Elbette Kafka ve Kundera gibi isimler ortak bir noktada haksız çıkamazlar, bu oldukça zor bir olasılık. Her sokak başından ilham akan bu şahane şehrin en değerli ögelerinden biri şüphesiz Orloj, Prag Astronomik Saati. 600 yaşındaki bu mekanik harikası ayrıntıları, figürleri ve tarihiyle şehrin en değerli varlıklarından. Şahsen benim için de çok özel. Saatin bulunduğu Eski Şehir Meydanı, Prag'ın en eski meydanı. 1440'dan bu yana korunan bu meydan öğlenden itibaren gece geç saatlere kadar özellikle sokak sanatçılarının ablukası altında. Hava kararınca daha da hareketleniyor.
İki yakadan oluşan Prag'ı birbirine bağlayan en eski köprü Charles Köprüsü, yine şehrin sembollerinden biri. Çeşitli zanaatkarların işlerini sergileyip, satışa çıkardığı ve her daim kalabaıl olan bu köprü, şehrin tam ortasından geçtiği için iki yanında da leziz bir manzara bulunduruyor. Köprünün kenarlarında oyulmuş heykeller bu güzelliği kat ve kat artırıyor. Old Town'dan çıkıp köprüden geçmek üzereyken başınızı hafif sağa çevirince Kafka Müzesi'ni göreceksiniz. Kafka'nın Prag'da yaşadığı süre boyunca edindiği çevreyi çok farklı noktalardan inceleyen kaynaklara ulaşma imkanınız olur böylece. Köprüyü takip edince kalabalık sizi Prag Kalesi'ne çıkaracak. Yalnızsanız etrafınıza bir göz atın, illa ki rehber eşliğinde gezen bir gruba rastlarsınız. Rastlayınca kulak kabartın, çok ilginç bilgiler veren rehberler var. Kalenin rotasını takip edince arka taraftan Oyuncak Müzesi'nin sokağına doğru yollanıyorsunuz. Burada şehrin her noktasını gören bir nevi seyir noktası var, ve elbette her daim kalabalık. Sokağın devamı sizi Charles Köprüsü'nün yanındaki bir diğer köprüye ulaştıracak. Charles'ın diğer tarafında kalan John Lennon Duvarı da hava kararmadan görülmesi gereken kolektif bir üretimin sonucu olan ve halen eklemeler yapılan ender güzellikteki modern sanat eserlerinden bir tanesi.

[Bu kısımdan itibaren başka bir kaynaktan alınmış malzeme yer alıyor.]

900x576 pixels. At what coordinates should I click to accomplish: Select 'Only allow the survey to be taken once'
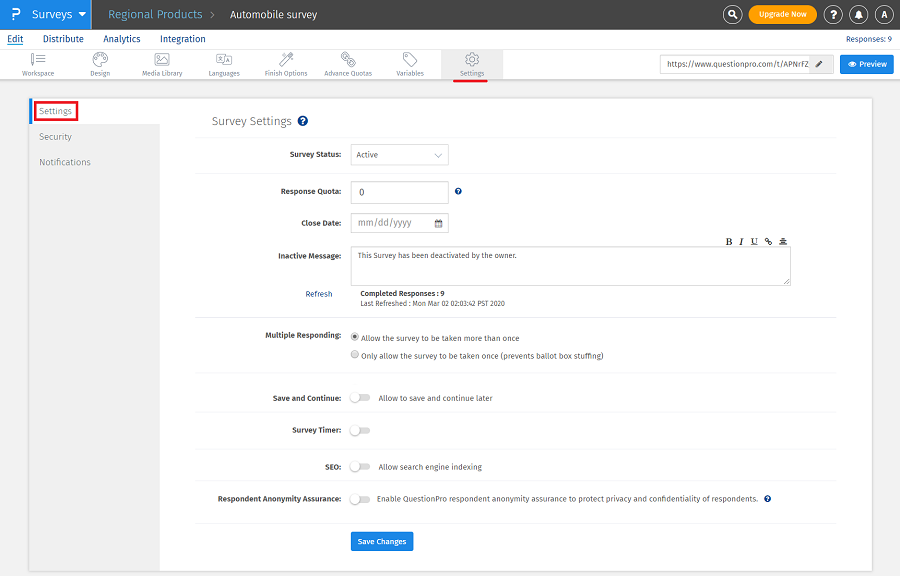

Duvarı ziyaret ettikten sora yine Charles Köprüsü'nden geçip, devamındaki Kaprova caddesinde yarı turistik, yarı yerel restoranlar bulabilirsiniz.
Her günü dolu dolu geçirmenin garantili olduğu bu mimari harikası şehir, tıpkı mükemmel bir kitapmışçasına sık sık ziyaret edilmeli.